I used to have a bumper sticker on my car that said, “Subduction causes orogeny. Think of the children.” Not only is it hilarious if you like stupid science puns, it’s also true. Subduction—oceanic crust grinding down under the continental crust—provides the compressive pressure that causes orogeny—mountain building. Active margins, which come with subduction zones, tend to experience a lot of compression and folding of crust, which equals mountain building. Which equals elevation. Which equals not getting drowned as quickly when the sea level starts to go up. This is the case with the west coast of North America and South America.

(Fun fact: The mountain ranges on the west half of North America get younger as you head east. The hypothesis is that a piece of subducting oceanic crust was unusually buoyant and kept grinding along under North America until it got about halfway along before finally succumbing and dropping off.)

On the other hand, you have passive margins, which is basically the case for the eastern coastlines of North America. It’s nice and non-volcanic over there, but the tradeoff is that there hasn’t been mountain building in quite some time. And in that quite some time, water’s had its chance to bring the land closer and closer to base level via erosion, making for a gentle, close to sea level slope that heads out into the Atlantic. And when you have a long, low slope, just a little sea level change means the ocean heads far inland.

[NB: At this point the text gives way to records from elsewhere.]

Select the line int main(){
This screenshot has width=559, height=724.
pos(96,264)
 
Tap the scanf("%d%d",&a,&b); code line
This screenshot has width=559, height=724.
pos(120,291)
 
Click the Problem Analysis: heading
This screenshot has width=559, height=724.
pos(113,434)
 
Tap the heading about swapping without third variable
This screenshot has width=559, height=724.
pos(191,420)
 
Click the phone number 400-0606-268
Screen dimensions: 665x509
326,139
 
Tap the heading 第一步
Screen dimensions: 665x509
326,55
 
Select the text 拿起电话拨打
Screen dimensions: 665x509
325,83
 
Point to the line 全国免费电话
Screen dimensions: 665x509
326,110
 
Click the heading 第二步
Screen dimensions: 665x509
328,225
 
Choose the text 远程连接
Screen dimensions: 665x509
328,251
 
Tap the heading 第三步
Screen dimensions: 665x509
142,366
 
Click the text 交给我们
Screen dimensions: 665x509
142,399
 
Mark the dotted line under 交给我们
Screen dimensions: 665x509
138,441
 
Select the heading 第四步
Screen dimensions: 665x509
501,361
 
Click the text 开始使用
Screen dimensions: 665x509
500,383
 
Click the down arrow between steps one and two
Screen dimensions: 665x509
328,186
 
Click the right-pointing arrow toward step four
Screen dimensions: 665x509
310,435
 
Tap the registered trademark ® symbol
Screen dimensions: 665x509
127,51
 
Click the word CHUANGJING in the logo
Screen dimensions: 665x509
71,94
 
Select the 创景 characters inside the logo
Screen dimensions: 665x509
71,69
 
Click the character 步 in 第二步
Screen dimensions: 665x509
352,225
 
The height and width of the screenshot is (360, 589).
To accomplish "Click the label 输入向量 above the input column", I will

This brings us back to the puzzling map of Panem. The east side of the former United States makes plenty of sense—that’s pretty much in line with what I’d expect from a drowned world, assuming that rivers haven’t been included on the map. But what is up with the west coast? If the war was so cataclysmic that it bombed the elevation right out of California, I’m surprised Katniss is human and not a large, mutant cockroach. For comparison, here’s a map from CalculatedEarth.com with a projected sea level rise of 70m—the maximum we could really expect.

This future we’re imagining is not alien and unknowable. It’s even likely, given our current course as a species. There are a lot of useful tools for imagining the landscape of a future, ice-free Earth, with the relative grimness, or the human spirit’s capacity for bouncing back, determined by imagination. Here are a few of my favorites:

  • At Geology.com you can go from present to +60m of sea level rise overlaid on regular road maps.
  • At CalculatedEarth.com, there’s a fun tool that lets you play with sea level rise up to an absolutely impossible 3000m. (You’d better have a good explanation of where all that water came from, ahem Waterworld.)
  • And National Geographic has a series of beautiful paintings showing the changing coastlines of flooded continents, with the old coasts still outlines.

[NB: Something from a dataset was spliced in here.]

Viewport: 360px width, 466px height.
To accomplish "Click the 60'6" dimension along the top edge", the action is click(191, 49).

There’s something weirdly fun about drowning the entire world with the twiddle of a slider on a web app, like you’re a merciless god in pajama pants—at least until you’re reminded that you’re forecasting the future of our world and species. Sometimes speculative art meets life in cognitively discomforting ways.

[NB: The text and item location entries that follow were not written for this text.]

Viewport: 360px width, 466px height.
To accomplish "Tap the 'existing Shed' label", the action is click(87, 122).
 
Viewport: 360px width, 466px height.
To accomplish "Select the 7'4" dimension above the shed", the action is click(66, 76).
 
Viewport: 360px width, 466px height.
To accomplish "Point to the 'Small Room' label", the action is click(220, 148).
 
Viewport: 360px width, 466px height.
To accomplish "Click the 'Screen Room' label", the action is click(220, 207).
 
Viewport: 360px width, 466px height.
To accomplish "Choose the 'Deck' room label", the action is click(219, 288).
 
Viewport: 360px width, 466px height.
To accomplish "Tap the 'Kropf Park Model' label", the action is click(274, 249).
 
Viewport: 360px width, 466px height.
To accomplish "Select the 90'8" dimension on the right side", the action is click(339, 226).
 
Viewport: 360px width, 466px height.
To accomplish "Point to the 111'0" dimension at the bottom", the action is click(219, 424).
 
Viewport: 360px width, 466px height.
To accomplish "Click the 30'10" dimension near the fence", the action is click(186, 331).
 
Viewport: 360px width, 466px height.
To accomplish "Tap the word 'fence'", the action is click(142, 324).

There are plenty of other questions surrounding sea level rise that we don’t know the answer to. What is the inundation going to do to local climates? What plants and animals and entire ecosystems will survive and what will their new ranges be? What about those moving shorelines? But we know with a reasonable degree of accuracy where those shorelines will end up being: the Earth and its elevations are very well-mapped, and sea level rise is a heartlessly mathematical process.

I feel I should apologize for this being much more of a downer than the endless squee about desert planets in my previous post, but I did my thesis research on climate change, and this is the sort of thing that keeps me up at night. I’m putting out the call and leaving it to you to imagine stories of survival and hope as the slider on our sea level reality creeps higher.